Stored records
◇ ◇ ◇ ◇

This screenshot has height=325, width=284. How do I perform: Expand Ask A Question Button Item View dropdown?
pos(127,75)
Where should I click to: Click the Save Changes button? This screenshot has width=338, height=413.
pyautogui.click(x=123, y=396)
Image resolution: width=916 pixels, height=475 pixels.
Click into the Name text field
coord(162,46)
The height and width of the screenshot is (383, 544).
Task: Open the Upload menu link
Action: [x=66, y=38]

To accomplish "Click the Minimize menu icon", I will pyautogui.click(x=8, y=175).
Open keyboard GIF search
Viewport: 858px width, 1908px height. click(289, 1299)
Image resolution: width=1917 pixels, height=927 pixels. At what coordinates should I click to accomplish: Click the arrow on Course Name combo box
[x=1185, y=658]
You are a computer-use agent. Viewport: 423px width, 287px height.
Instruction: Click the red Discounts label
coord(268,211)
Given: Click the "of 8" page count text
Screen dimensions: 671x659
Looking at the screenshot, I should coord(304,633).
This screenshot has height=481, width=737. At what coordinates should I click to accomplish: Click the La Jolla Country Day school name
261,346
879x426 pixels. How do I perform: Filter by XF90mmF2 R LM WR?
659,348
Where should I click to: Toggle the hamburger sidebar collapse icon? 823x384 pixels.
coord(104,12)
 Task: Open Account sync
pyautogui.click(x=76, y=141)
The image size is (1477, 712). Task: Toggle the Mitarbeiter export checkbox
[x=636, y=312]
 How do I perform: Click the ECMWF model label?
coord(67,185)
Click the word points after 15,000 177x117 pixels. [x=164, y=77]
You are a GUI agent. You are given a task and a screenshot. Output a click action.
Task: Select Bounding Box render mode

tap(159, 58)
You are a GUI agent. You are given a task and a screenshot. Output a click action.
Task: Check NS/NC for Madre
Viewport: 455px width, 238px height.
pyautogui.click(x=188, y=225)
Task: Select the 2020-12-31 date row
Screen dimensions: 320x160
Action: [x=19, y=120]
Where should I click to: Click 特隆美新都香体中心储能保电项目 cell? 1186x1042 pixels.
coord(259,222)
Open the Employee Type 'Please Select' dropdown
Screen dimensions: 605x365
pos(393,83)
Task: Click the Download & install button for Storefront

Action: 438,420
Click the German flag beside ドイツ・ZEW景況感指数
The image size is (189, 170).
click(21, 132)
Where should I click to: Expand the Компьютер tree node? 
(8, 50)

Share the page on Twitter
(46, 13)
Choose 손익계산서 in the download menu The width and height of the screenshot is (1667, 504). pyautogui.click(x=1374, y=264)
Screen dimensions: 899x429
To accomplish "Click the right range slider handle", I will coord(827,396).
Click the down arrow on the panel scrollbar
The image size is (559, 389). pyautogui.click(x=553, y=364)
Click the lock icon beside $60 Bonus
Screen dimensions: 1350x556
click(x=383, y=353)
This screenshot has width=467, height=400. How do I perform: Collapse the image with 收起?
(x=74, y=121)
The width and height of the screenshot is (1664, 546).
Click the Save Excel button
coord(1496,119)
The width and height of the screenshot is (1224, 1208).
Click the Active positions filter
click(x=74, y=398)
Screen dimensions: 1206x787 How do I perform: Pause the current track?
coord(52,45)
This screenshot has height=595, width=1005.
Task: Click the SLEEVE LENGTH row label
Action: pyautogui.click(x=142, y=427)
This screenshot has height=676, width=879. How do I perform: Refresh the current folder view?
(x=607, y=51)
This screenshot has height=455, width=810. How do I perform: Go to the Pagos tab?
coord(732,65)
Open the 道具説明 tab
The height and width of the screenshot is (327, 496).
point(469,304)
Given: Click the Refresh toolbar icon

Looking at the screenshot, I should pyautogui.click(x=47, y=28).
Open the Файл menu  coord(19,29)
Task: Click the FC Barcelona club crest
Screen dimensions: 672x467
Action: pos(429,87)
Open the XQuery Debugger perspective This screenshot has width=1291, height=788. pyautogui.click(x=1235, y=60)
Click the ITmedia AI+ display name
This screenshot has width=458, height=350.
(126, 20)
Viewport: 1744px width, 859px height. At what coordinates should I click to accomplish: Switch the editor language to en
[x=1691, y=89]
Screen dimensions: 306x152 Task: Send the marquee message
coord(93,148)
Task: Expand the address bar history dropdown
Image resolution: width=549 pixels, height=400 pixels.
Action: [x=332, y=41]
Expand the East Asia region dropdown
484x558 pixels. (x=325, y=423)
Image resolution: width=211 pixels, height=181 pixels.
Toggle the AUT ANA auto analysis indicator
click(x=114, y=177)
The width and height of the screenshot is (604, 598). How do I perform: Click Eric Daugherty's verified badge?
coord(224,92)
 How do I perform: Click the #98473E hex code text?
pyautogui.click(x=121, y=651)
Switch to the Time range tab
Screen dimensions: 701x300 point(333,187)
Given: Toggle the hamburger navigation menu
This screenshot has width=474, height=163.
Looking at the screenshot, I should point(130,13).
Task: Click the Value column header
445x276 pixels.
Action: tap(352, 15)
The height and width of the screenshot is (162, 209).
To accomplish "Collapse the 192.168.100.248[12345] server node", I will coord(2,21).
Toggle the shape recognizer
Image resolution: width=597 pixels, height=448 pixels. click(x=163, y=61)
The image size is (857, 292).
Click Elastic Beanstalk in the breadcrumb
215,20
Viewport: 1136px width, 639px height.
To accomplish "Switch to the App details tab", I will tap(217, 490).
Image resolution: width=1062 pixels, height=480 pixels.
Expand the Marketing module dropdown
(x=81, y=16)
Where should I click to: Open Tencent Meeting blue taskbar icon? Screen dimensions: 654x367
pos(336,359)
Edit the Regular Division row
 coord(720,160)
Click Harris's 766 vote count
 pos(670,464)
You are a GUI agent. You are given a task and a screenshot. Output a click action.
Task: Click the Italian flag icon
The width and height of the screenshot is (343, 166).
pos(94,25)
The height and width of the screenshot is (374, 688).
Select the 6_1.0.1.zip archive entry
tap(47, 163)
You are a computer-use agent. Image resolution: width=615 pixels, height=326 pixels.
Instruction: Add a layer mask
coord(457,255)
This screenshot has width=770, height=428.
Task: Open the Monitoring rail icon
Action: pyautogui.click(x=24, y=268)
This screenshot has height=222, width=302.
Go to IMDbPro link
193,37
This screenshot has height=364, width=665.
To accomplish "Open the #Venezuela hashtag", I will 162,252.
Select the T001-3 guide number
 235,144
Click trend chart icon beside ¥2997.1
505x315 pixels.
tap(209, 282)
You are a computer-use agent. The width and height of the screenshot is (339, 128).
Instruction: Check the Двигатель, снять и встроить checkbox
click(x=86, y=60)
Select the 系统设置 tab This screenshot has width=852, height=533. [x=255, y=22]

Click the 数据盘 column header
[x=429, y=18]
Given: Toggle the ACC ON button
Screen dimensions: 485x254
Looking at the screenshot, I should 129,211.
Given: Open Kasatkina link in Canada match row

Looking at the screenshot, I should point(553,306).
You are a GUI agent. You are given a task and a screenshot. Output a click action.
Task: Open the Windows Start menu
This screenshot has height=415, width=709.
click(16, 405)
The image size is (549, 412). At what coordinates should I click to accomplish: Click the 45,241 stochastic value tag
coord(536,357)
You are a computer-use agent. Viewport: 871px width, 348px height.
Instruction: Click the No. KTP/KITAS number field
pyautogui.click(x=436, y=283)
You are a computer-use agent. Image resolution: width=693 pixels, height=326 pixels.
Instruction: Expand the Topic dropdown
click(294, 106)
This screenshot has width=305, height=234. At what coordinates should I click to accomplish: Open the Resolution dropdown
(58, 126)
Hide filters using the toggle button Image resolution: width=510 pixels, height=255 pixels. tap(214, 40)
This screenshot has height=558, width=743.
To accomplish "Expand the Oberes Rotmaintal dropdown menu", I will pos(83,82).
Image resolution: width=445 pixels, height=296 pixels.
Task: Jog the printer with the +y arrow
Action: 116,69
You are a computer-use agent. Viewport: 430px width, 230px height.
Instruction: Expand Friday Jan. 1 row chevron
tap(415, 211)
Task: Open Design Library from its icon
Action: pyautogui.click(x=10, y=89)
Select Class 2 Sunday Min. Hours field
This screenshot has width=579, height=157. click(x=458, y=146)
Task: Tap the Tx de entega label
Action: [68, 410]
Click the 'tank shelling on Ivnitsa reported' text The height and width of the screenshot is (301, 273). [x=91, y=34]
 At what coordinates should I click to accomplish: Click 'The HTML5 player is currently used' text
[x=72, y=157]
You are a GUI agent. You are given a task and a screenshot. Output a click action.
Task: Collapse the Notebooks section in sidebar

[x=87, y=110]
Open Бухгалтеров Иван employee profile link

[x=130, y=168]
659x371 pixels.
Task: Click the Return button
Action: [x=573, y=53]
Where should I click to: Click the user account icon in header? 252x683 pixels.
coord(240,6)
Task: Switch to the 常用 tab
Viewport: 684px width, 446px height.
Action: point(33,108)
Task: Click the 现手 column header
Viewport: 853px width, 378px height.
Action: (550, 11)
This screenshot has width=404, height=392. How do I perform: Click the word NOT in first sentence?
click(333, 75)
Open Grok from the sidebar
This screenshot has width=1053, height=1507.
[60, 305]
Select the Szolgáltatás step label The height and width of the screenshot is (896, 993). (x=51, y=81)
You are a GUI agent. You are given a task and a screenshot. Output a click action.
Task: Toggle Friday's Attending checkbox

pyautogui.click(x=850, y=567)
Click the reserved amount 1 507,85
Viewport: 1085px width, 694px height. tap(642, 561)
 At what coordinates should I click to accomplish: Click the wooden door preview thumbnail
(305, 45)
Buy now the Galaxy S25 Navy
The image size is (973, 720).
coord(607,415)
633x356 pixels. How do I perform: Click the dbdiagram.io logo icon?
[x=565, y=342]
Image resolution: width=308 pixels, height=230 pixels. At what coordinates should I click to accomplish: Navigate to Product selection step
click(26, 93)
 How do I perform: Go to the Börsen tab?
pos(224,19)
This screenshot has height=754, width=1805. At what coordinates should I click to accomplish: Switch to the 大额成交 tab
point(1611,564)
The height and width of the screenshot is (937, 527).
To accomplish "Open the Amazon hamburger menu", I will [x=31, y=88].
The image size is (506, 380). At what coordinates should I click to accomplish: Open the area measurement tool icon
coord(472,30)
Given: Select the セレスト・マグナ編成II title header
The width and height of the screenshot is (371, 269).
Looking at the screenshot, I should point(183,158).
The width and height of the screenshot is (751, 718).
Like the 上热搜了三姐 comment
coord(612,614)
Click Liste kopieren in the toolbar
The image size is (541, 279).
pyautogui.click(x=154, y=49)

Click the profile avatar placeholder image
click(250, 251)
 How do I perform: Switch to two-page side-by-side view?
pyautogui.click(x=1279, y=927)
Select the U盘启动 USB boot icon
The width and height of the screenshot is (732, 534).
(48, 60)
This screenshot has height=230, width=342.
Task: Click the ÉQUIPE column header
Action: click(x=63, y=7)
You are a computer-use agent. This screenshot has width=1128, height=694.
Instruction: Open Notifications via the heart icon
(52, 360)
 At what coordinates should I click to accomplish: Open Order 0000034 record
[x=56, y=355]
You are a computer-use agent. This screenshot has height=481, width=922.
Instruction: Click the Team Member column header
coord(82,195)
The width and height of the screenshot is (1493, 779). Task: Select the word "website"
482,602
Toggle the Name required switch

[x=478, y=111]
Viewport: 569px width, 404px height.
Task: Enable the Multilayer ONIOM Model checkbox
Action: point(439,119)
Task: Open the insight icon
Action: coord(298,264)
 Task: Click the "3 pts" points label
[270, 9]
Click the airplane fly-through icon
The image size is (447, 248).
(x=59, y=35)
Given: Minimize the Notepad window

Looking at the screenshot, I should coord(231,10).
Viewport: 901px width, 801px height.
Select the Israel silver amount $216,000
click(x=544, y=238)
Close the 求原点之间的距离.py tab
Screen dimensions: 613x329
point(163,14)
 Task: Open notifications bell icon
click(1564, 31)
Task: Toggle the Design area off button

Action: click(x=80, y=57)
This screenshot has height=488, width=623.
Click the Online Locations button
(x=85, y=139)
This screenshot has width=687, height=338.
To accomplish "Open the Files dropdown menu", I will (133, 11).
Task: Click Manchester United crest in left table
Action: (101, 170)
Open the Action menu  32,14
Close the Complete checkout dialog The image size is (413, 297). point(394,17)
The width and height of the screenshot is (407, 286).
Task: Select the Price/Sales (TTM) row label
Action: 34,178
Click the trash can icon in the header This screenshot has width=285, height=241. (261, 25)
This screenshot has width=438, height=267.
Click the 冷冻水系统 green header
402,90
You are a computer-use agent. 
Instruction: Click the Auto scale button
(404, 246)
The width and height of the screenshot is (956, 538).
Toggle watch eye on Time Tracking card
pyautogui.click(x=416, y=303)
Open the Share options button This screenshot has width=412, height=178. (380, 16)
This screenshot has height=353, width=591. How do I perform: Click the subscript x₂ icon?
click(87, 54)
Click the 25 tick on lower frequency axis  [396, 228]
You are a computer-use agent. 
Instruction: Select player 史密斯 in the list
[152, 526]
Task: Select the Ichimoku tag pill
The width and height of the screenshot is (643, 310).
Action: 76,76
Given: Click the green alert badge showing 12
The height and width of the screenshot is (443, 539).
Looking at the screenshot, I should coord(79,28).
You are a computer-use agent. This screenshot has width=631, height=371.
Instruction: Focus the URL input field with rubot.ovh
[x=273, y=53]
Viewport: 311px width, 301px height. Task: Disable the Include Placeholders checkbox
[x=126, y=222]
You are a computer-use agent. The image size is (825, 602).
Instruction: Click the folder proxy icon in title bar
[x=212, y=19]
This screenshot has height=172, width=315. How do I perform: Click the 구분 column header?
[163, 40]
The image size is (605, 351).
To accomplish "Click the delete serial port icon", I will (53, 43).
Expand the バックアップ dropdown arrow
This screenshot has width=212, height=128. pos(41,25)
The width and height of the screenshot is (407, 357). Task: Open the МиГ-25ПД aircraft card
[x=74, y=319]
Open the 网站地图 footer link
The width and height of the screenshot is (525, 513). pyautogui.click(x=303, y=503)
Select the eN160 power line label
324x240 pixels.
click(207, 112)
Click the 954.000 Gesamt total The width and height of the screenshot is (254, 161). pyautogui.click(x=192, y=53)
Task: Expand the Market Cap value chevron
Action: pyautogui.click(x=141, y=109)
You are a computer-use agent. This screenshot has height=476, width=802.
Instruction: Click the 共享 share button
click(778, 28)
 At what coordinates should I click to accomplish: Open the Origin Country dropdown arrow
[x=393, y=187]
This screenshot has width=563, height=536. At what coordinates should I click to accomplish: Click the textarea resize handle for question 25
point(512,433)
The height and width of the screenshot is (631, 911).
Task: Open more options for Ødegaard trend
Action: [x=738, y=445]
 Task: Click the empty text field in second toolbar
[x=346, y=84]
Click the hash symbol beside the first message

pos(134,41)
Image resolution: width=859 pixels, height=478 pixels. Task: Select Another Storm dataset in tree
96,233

◇ ◇ ◇ ◇

◆ Task instructions
Those lines above that contain the string "flag" should be returned.

◆ Written solution
Click the German flag beside ドイツ・ZEW景況感指数
Task: Click the Italian flag icon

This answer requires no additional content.